• _Stored items_
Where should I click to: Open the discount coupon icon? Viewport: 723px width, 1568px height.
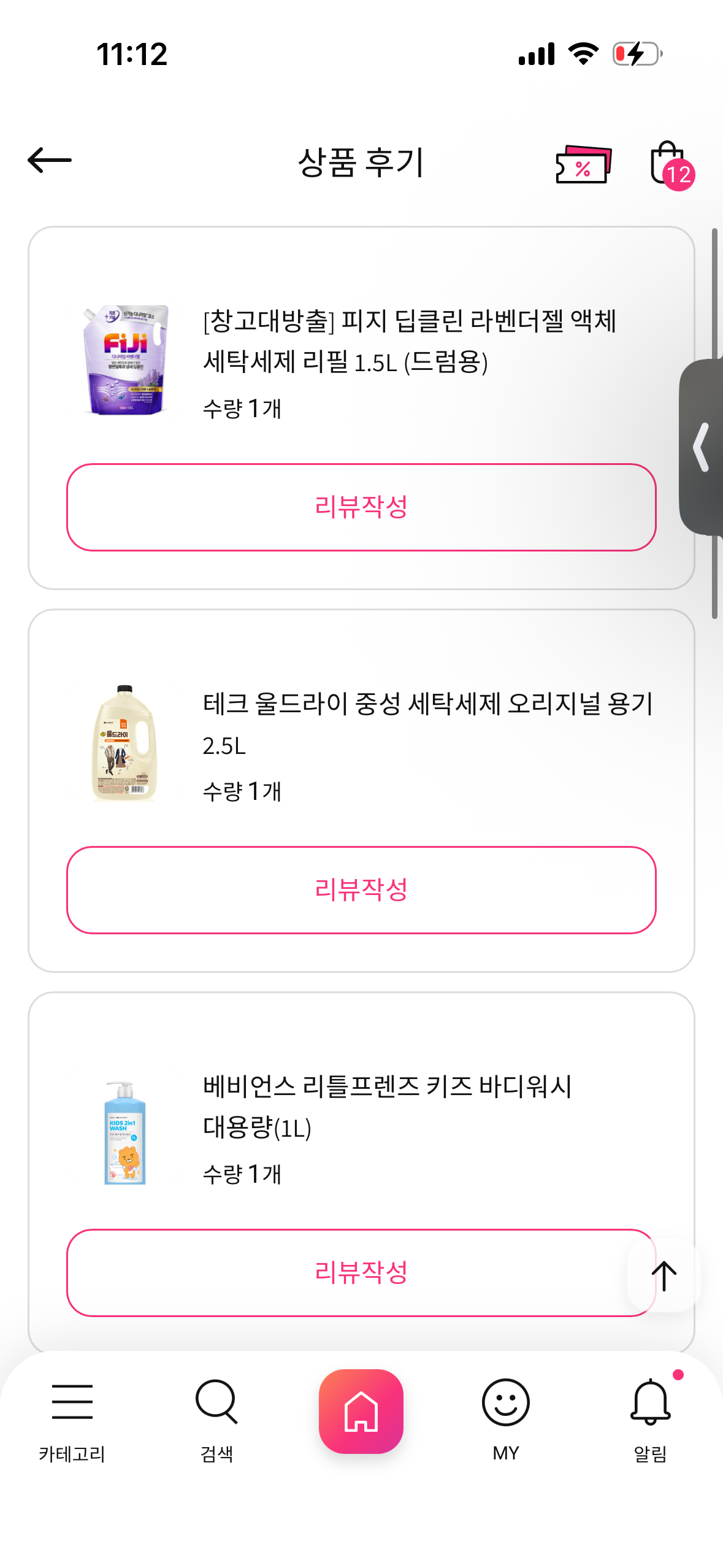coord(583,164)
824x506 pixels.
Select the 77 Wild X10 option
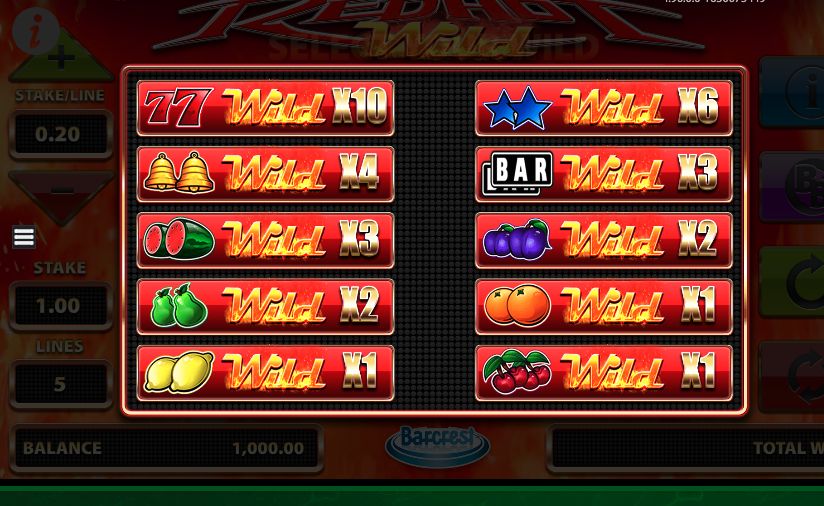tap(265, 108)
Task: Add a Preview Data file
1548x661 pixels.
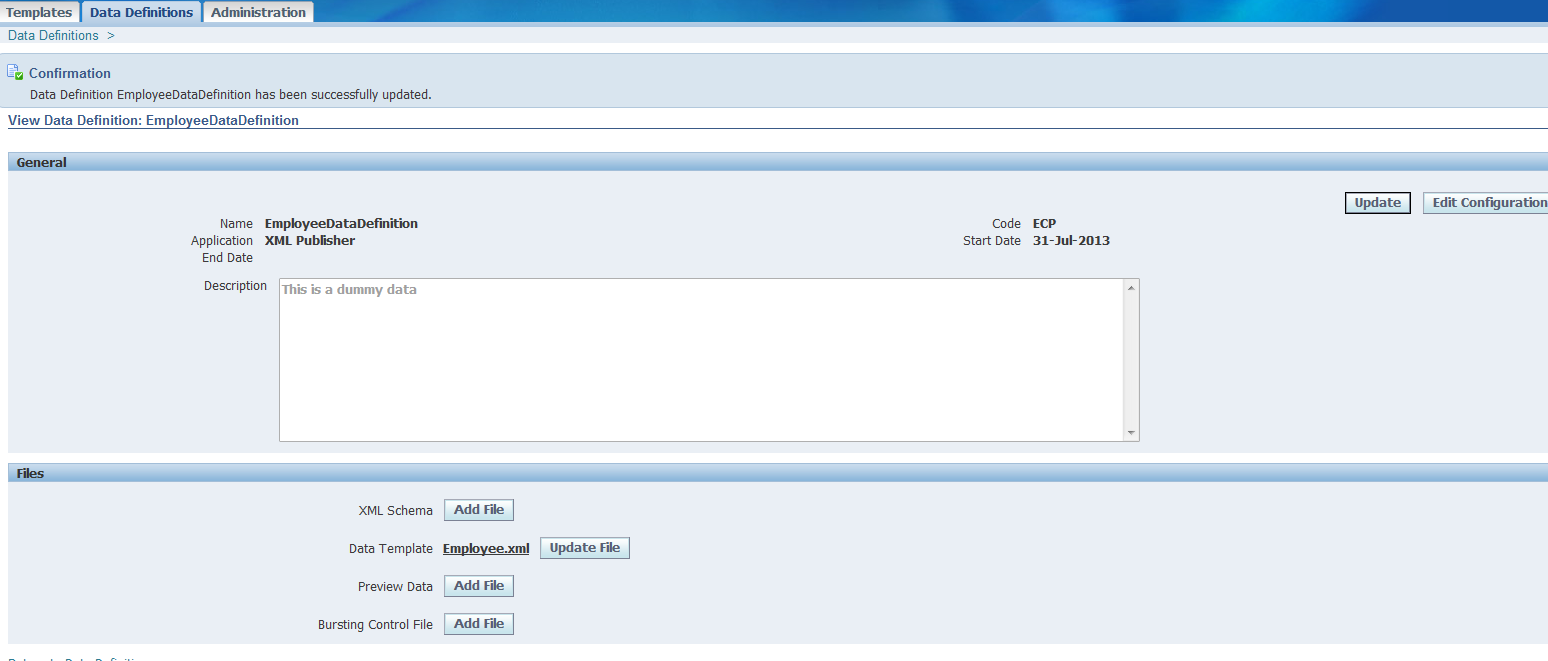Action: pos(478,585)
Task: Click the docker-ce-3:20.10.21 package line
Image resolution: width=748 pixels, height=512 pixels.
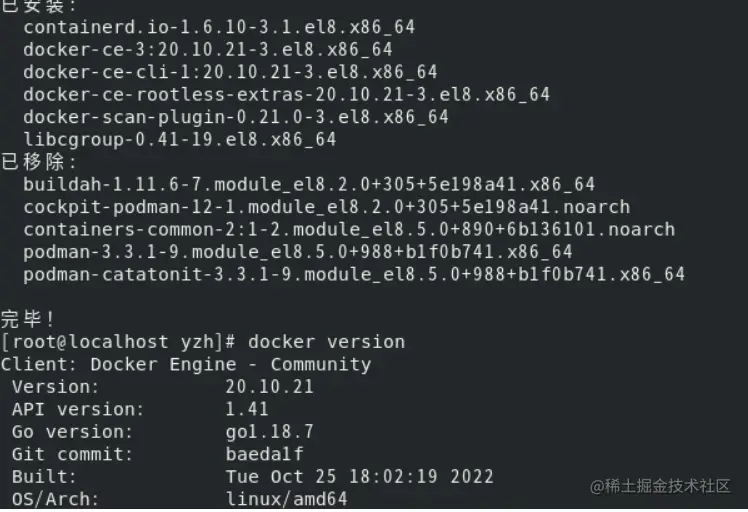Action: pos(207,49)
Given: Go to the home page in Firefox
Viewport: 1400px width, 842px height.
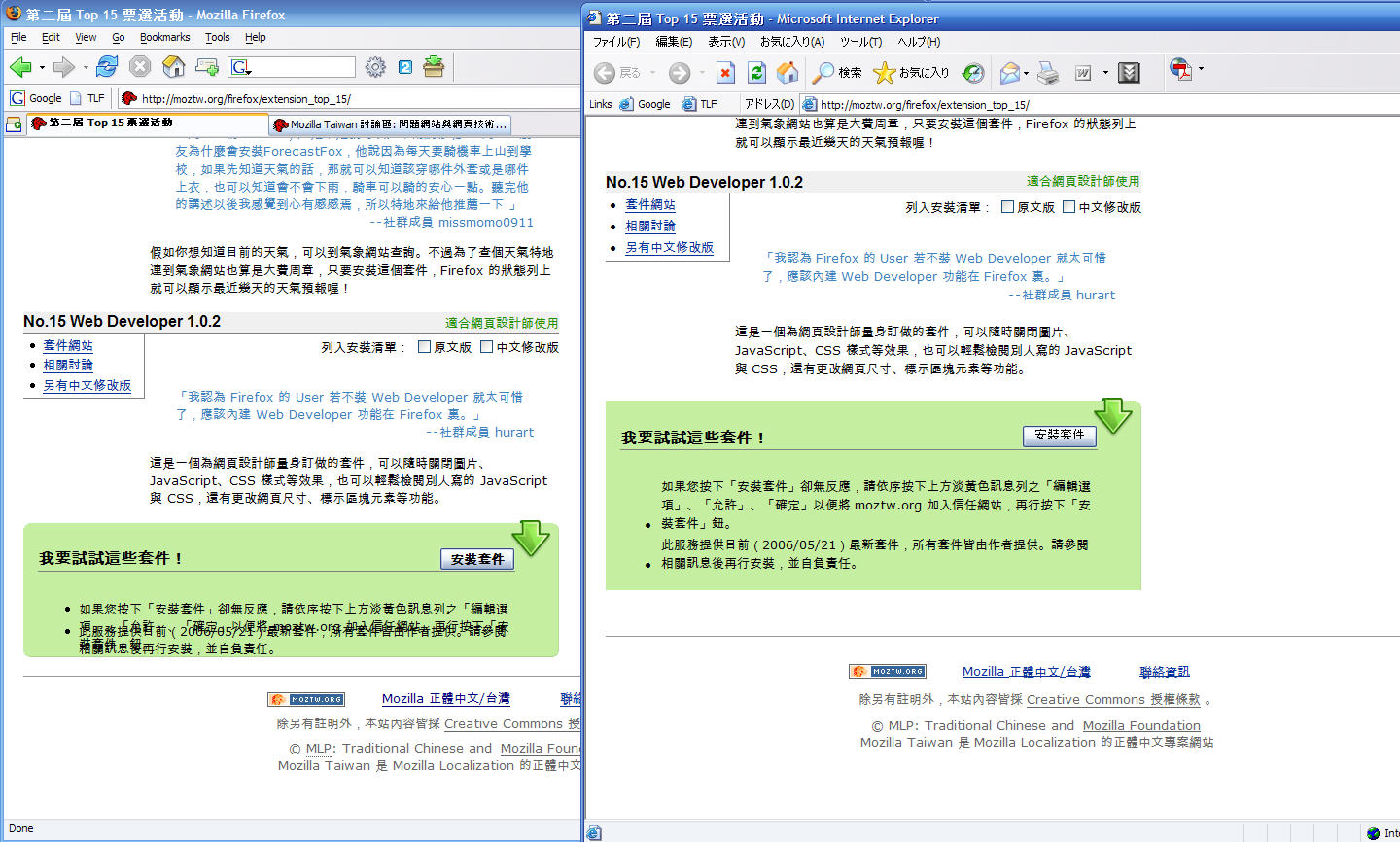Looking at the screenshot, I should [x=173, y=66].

• _Requirement_
Copy all the entries above exactly as they stand, except for the pictures.

• _Expected answer_
Where should I click to: Open the discount coupon icon? Viewport: 723px width, 1568px height.
coord(583,164)
824x506 pixels.
Select the 77 Wild X10 option
tap(265, 108)
Task: Add a Preview Data file
1548x661 pixels.
Action: pos(478,585)
Task: Click the docker-ce-3:20.10.21 package line
Image resolution: width=748 pixels, height=512 pixels.
Action: pos(207,49)
Given: Go to the home page in Firefox
Viewport: 1400px width, 842px height.
Looking at the screenshot, I should [x=173, y=66].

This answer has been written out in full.